(Saved data entries)
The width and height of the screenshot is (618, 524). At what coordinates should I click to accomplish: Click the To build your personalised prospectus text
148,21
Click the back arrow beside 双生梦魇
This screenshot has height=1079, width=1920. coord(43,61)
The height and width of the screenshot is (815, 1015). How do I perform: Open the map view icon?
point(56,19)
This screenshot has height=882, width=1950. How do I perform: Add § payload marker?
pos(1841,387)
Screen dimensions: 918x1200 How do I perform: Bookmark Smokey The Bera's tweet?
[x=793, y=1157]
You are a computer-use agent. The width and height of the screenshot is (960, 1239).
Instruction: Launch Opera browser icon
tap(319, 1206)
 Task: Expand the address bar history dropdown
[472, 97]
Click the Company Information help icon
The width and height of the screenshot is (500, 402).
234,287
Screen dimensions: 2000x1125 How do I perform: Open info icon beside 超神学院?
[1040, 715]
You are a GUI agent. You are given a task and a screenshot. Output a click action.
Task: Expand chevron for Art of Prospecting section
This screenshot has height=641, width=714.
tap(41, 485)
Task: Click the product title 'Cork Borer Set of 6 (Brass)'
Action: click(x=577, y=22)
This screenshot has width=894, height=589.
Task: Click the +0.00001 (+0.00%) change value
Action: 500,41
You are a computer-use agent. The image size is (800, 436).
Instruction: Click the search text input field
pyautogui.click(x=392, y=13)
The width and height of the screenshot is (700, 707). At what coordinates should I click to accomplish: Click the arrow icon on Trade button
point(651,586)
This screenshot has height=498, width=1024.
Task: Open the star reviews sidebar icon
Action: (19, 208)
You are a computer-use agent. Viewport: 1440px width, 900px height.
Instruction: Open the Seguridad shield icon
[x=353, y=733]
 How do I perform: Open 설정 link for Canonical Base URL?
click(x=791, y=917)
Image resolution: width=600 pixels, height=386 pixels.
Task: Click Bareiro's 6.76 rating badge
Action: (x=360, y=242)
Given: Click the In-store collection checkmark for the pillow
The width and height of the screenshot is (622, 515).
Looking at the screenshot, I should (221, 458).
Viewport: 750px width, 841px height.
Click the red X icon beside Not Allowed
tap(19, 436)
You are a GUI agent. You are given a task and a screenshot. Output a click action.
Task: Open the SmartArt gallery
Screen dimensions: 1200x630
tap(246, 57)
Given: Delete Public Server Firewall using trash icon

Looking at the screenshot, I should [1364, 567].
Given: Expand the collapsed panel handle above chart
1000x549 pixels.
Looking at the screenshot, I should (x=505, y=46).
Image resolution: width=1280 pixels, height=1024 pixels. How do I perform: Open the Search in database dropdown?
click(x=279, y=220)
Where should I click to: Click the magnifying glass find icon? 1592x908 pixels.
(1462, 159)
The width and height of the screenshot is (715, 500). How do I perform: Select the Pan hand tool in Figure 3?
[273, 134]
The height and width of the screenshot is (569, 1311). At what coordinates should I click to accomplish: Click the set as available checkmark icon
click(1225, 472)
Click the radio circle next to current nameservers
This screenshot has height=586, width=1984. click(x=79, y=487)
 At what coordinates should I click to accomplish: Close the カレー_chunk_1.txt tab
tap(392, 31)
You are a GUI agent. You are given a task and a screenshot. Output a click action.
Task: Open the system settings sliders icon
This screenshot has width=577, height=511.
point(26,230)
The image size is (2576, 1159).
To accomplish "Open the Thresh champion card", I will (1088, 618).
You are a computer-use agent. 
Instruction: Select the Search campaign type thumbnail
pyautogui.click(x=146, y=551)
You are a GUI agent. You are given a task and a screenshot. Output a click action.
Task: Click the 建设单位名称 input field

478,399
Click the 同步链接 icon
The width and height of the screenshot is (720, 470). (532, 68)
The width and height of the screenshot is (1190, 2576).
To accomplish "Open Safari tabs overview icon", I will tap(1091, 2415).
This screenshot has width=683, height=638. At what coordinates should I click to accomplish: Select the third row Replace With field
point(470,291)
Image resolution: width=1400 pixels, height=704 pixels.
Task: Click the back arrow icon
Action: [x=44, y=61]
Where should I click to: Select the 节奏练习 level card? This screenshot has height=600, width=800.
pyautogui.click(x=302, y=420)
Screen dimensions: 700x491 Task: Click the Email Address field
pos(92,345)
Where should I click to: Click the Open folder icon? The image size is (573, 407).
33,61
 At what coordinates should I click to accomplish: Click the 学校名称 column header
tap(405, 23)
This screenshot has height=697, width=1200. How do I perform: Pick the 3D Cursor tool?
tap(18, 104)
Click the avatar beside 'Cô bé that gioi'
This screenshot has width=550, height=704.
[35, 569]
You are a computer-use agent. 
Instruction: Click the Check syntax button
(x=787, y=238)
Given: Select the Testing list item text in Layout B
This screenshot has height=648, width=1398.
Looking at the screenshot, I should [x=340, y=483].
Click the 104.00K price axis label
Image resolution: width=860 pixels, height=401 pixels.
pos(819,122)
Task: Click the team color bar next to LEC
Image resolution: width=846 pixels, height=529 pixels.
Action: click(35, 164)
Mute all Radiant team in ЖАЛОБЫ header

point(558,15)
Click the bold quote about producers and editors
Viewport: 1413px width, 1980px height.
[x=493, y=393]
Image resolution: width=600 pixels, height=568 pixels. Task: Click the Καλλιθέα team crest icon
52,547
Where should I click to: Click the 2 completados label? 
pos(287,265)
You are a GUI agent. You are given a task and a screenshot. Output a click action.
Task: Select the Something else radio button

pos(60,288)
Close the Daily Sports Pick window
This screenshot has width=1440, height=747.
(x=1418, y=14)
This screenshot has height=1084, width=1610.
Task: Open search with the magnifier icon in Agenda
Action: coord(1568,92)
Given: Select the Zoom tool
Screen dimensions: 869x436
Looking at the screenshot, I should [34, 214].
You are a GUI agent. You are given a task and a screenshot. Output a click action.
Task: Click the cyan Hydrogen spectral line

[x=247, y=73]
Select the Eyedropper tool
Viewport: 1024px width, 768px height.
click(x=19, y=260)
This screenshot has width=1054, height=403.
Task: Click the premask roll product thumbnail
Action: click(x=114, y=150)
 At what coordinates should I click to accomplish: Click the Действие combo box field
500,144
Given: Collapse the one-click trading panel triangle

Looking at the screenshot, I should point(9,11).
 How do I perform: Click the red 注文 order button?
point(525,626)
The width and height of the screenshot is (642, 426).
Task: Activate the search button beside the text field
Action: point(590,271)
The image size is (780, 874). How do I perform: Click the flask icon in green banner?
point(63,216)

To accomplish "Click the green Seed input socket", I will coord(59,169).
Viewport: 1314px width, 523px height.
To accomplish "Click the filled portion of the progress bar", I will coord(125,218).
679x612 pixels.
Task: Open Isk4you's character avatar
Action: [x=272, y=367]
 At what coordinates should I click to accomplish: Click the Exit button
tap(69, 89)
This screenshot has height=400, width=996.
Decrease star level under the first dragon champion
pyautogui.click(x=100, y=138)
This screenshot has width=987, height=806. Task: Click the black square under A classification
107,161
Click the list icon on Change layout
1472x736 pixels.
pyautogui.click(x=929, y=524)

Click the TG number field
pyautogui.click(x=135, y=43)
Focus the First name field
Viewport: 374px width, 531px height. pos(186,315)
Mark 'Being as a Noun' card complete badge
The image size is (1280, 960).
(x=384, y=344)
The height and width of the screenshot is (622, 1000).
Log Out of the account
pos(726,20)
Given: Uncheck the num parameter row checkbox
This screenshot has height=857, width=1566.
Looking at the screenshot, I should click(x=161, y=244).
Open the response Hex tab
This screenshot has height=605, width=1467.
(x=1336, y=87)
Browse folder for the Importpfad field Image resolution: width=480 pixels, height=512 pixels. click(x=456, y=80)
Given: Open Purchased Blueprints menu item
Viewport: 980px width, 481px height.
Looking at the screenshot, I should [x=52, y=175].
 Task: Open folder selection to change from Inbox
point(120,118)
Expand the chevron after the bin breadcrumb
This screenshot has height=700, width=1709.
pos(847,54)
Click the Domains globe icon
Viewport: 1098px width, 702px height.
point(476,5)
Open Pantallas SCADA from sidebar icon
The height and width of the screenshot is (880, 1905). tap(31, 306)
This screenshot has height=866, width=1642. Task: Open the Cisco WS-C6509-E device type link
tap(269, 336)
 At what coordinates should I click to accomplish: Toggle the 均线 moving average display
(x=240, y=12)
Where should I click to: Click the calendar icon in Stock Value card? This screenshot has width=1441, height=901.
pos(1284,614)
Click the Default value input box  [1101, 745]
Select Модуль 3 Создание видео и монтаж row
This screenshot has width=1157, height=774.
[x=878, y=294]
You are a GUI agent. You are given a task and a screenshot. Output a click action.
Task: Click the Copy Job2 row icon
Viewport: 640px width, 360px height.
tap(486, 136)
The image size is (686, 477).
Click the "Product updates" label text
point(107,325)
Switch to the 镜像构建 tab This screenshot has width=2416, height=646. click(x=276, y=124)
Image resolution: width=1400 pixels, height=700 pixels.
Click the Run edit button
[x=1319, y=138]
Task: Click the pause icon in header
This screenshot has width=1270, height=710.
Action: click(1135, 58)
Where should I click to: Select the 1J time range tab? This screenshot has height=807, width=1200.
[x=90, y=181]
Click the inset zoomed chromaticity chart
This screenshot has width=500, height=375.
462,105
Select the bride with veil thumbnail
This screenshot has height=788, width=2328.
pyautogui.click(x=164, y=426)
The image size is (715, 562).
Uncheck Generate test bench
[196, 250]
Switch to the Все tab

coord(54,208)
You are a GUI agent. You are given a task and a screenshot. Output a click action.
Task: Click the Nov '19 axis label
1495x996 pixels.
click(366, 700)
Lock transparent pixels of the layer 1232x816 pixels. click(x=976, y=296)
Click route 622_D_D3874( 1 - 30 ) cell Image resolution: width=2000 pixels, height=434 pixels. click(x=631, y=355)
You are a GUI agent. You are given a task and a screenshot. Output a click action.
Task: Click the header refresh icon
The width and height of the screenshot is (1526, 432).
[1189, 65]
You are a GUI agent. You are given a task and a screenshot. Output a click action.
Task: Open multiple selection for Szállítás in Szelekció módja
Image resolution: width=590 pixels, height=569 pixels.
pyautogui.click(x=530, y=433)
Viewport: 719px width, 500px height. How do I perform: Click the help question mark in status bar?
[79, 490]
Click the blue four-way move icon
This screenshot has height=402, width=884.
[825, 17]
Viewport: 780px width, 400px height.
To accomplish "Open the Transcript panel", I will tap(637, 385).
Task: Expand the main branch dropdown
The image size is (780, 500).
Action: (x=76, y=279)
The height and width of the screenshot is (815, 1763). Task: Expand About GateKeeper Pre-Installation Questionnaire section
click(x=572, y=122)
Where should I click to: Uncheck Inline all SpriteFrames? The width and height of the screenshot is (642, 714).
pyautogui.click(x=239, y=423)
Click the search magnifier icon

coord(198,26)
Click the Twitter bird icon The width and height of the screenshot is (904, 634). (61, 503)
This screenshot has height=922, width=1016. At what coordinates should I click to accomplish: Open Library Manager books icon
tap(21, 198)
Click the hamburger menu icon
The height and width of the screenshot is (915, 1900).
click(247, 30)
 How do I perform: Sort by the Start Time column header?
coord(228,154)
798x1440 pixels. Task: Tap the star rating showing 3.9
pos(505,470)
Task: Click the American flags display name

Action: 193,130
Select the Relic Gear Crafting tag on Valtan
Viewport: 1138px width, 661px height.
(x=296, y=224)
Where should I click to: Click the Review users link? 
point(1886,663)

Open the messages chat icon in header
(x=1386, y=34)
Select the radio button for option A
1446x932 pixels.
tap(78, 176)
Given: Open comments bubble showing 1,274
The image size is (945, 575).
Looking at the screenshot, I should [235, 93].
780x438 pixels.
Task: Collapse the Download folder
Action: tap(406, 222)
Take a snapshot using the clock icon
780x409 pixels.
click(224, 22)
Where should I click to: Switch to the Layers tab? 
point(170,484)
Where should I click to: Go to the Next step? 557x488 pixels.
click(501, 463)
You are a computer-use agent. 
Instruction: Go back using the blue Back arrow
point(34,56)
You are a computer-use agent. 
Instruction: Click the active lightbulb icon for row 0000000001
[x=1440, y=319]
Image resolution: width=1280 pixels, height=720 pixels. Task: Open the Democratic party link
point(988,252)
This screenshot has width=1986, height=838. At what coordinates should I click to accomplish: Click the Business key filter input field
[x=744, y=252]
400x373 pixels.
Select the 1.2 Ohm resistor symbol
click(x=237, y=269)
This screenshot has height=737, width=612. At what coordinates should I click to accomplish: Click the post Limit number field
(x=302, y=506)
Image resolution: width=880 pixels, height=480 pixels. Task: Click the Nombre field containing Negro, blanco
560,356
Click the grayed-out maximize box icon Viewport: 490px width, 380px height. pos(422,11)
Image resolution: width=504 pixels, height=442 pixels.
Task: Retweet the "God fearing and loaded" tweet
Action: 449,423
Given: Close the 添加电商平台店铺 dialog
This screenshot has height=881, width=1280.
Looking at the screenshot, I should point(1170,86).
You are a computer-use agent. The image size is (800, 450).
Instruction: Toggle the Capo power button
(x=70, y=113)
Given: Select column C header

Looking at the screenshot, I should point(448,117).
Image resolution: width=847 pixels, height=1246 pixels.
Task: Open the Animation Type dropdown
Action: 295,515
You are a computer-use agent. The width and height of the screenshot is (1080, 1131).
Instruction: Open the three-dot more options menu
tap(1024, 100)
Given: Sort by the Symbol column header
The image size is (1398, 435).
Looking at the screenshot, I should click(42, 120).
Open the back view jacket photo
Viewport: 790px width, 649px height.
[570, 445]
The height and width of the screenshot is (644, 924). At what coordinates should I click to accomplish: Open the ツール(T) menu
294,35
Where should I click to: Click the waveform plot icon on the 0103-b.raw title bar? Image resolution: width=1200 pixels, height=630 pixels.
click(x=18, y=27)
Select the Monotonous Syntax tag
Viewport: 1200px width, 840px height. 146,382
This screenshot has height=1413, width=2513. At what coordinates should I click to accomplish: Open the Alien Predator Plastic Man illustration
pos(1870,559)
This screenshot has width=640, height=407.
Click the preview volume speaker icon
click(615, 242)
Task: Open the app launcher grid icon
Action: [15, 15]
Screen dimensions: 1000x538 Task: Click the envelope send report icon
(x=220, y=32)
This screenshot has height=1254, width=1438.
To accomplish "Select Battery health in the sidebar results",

[Exercise brief]:
When you answer, output each line of the data exactly as given, from its first line up to and including the one with "Task: Expand chevron".

[Task solution]:
The width and height of the screenshot is (618, 524). At what coordinates should I click to accomplish: Click the To build your personalised prospectus text
148,21
Click the back arrow beside 双生梦魇
This screenshot has height=1079, width=1920. coord(43,61)
The height and width of the screenshot is (815, 1015). How do I perform: Open the map view icon?
point(56,19)
This screenshot has height=882, width=1950. How do I perform: Add § payload marker?
pos(1841,387)
Screen dimensions: 918x1200 How do I perform: Bookmark Smokey The Bera's tweet?
[x=793, y=1157]
You are a computer-use agent. The width and height of the screenshot is (960, 1239).
Instruction: Launch Opera browser icon
tap(319, 1206)
 Task: Expand the address bar history dropdown
[472, 97]
Click the Company Information help icon
The width and height of the screenshot is (500, 402).
234,287
Screen dimensions: 2000x1125 How do I perform: Open info icon beside 超神学院?
[1040, 715]
You are a GUI agent. You are given a task and a screenshot. Output a click action.
Task: Expand chevron for Art of Prospecting section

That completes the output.